Other prior documents disclose techniques for the extraction, isolation, and purification of lignans from flaxseed meal and its constituent component SDG. An example of such techniques is disclosed in U.S. Pat. No. 5,705,618 (Westcott et al.). Further documents disclose the application of lignans and SDG for improving human health (Thompson et al., 1996; Thompson 1998, Experimental studies on lignans and cancer. Baillieri's Clinical Endocrinology and Metabolism 12(4): 691–705; U.S. Pat. No. 5,846,944 to Prasad; and U.S. Pat. No. 5,837,256 to Clark et al.).
The desirable components of the flaxseed are distributed in different locations in flaxseed. For example, lignans and gums are found only in the hulls while most of the proteins and oils are in the kernel (Cui and Mazza, Canadian Patent No. 2,167,951). Therefore, the dehulling process provides an efficient method for a comprehensive utilization of flaxseed at the maximum potential and adds values to the crop. Without the dehulling process, the extraction of lignans from flaxseed meal is much less efficient and more complex, and it is not suitable for commercial production.

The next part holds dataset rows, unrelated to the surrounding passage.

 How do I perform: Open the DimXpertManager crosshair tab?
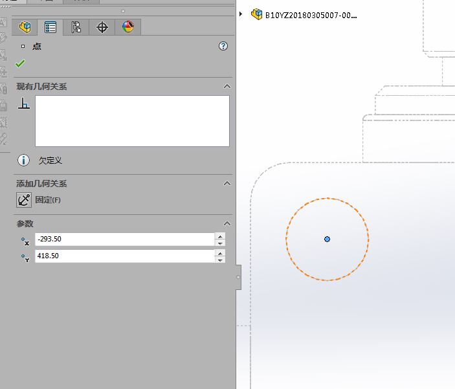click(x=102, y=27)
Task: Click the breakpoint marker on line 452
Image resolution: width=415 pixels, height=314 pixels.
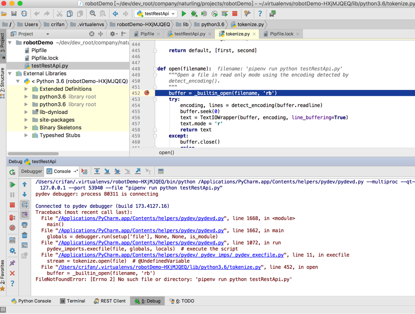Action: [x=147, y=93]

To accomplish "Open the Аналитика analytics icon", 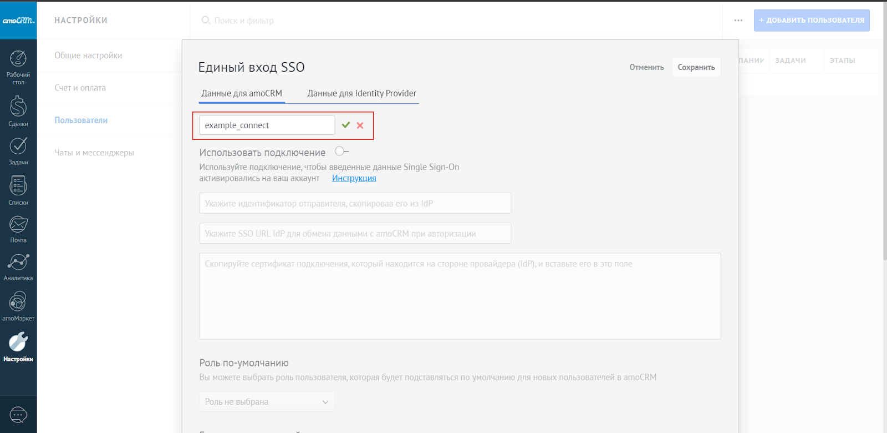I will pyautogui.click(x=18, y=262).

The prior processes disclosed in these documents are not suitable for commercial scale production of flaxseed and the commercial extraction of its components. For example, the dehulling process of flaxseed described in the above-mentioned documents are small scale batch type processes which can only process less than 100 grams of flaxseed per batch. At this scale, the commercial production of flaxseed components is not economically feasible.
Further, the extraction of lignans from the hull fraction as shown in these prior art processes is inefficient. Such extractions do not extract all of the available lignan. Much of it is left in the hull fractions and therefore wasted. Conventional extraction processes for hull fractions used in the art involve initial extraction of oil with hexane, followed by lignan extraction with alcohol, and gum extraction using water, leaving a residue of protein and insoluble fibre. This prior art sequence of extractions does not give rise to a lignan-rich fraction from flaxseed hull. There is therefore a need for a process for producing a lignan-rich component which extracts or uses substantially all of the lignan in the hull fraction of the flaxseed. See, for example, the publication of Nesbitt et al., 1999. Human metabolism of mammalian lignan precursors in raw and processed flaxseed. Am. J. Clin Nutr. 69:549–55.
Most animals are not tolerant of whole flaxseed and/or are unable to break down flaxseed to any significant extent within the intestinal tract. In order for such animals to derive benefit from flaxseed components, it would be beneficial to provide a process that could separate flaxseed components prior to including such components into feed.
Therefore, there is a need for a large scale process suitable for commercial production of flaxseed and for the production of nutraceutical products. There is also a need for a commercial production process which is economical.